What army of 2 million would want to face 30, 40, 50 million armed citizens???


----------



## the weav (Mar 22, 2007)

Thats what Im talking about,I love it bring them on!


----------



## jlami (Jan 28, 2011)

God bless America!!

posted using Outdoor Hub Campfire


----------



## Eriesteamer (Mar 9, 2007)

To what army want face the hunters. My best bet be the Salvation army and if every one those hunters drop 1 buck in there red kettle what day that be here on earth as in heaven. LOL Merry Christmas to all fron the joker


----------



## sherman51 (Apr 12, 2011)

Eriesteamer said:


> To what army want face the hunters.

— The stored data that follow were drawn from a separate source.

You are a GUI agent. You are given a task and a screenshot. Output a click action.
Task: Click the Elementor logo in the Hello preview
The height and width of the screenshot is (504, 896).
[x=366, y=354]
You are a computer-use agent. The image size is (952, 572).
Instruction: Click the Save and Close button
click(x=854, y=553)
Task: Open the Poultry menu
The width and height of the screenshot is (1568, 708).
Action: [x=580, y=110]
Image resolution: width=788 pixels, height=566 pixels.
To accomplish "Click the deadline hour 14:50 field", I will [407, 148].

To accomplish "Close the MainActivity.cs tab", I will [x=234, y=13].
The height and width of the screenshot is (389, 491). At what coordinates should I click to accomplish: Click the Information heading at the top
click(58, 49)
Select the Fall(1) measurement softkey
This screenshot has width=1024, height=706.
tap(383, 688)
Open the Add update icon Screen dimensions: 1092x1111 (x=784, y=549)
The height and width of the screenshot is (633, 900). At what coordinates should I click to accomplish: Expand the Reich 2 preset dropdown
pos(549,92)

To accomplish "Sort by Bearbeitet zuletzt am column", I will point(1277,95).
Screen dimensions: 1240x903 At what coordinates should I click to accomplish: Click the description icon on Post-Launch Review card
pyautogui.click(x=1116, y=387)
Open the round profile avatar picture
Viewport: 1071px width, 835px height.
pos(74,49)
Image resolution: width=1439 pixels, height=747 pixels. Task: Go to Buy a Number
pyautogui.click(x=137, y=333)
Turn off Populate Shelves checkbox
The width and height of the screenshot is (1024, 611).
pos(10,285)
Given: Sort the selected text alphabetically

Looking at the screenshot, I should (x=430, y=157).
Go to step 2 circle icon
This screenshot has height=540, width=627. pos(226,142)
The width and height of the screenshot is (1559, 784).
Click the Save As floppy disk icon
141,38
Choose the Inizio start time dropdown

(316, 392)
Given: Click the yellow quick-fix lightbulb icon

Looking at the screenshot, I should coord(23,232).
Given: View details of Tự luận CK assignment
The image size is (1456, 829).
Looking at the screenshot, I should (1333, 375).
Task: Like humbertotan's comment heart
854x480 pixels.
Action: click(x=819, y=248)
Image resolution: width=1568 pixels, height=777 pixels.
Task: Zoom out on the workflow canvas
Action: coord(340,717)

My best bet be the Salvation army and if every one those hunters drop 1 buck in there red kettle what day that be here on earth as in heaven. LOL Merry Christmas to all fron the joker


hey eriedude you have a great idea. i have already put my annual donation in the little red bucket. but i am willing to put one more dollar in the little red pot. now that you,ve had the idea how many of you are willing to just go out and drop 1 buck in the pot to help out the salvation army??

i,ll go today and put 1 more buck in the pot. now how many more of you are willing to do this over the next couple of days?? its 1 buck that put together with many more can bring alot of christmas cheer to many needy people.

we hunters and fishermen are all just an army of one, but put us together and we could really make a difference. you,ll never miss 1 buck, and if you would then you can skip the donation. but the rest of us can spare 1 buck. i will spend that much on one soda or one cup of coffee. so who,s in?? you dont even have to answer that on here. just answer it to yourself.

merry christmas to you all, and a very fishy new year,LOL.
sherman


----------



## jrbird (Jan 16, 2011)

I have a pocket full of change. I'll drop it in the bucket today. Merry Christmas


----------



## bdawg (Apr 14, 2009)

And I'll bet that 90% of those hunters will take up arms if this country were invaded. Have to keep the hunting tradition alive!


----------



## jlami (Jan 28, 2011)

I was watching apocalypse tv with the kids last night and they said that they were only worried about warfare. I experienced a large since of pride while explaining to them that our nation would NEVER be successfully invaded due to the overwhelming amount of firearms out citizens own. They should worry about the milky way swallowing or galaxy and that is why dad went to costco and bought all the toilet paper.

posted using Outdoor Hub Campfire


----------



## PapawSmith (Feb 13, 2007)

There was a somewhat famous quote by a Chinese General from some years back that indicates the foolishness of an invasion of America due to private gun ownership and the impossible resistance that the well armed citizens would provide.
I cannot remember who it was but I'm glad that it rings truth and the other world powers are aware of it.


----------



## 9Left (Jun 23, 2012)

[ our nation would NEVER be successfully invaded due to the otheverwhelming amount of firearms out citizens own. paper.posted using Outdoor Hub Campfire[/QUOTE]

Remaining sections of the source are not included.